9/21/10

Humility…


I'm really trying to understand humility, but unfortunately, it seems like a big secret. In meetings, I've heard, "if you say you have humility, you don't." Which means when you ask someone about it, they become very tight lip.

"Well, can't you tell me a little bit about humility…like, how to be more humble?"

You usually see a blank look, maybe emphatic head shaking. They can't talk about humility because then it would mean they didn't have it. The ultimate philosophical conundrum.



I don't have humility, so I'm free to talk about it.

First, I have found that when I'm starting to feel good about myself, ego rears its ugly head and says, "You are sooooo under appreciated. You are waaaayyy better than average." I like to listen to this because it is so much nicer than the other thoughts – the low self-esteem that says, "you are worthless…you are disgusting."

So I invite ego in, we hang out, we go places together. But soon I find that ego is just as isolating as depression, because ego has nothing nice to say about anyone else.

Where is the middle, between big ego and low self-esteem?

The underlying principle of Step Seven is humility, "We humbly ask him to remove our shortcomings."

Step Seven is very clear that without humility no person can expect real happiness. And most importantly, that without humility the faith to meet adversity isn't available.

Then I finally read, "The chief activator of our defects is self-centered fear – primarily fear that we would lose something we already possessed, or fail to get something we demanded."

And that about sums it up for today. Self-centered fear. Not only do I get so wrapped up in worries about how life is affecting ME ME ME. But, when I'm wrapped in fear…all I can focus on is me. I completely lose any presence of mind.

■ Supplied material:
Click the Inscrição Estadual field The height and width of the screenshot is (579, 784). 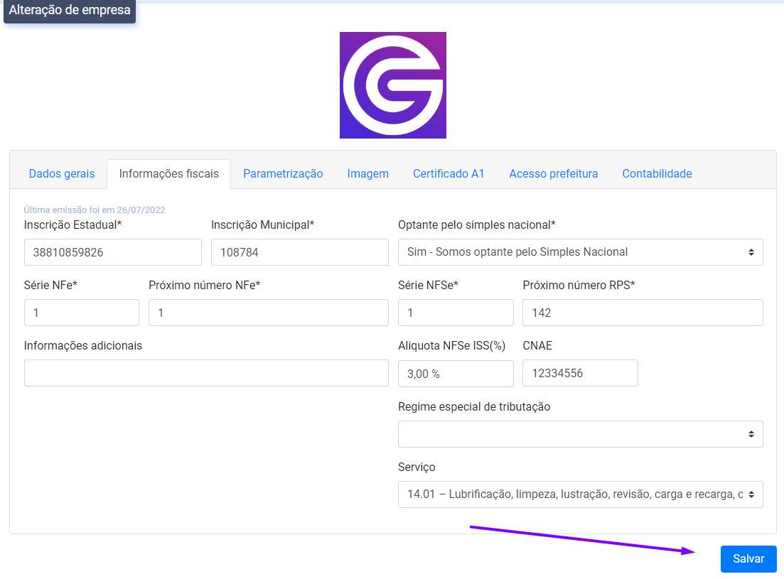(x=112, y=252)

■ Short exercise: In the post on humility, what is named as the chief activator of our defects?

■ The reply: Self-centered fear, primarily fear of losing something already possessed or failing to get something demanded.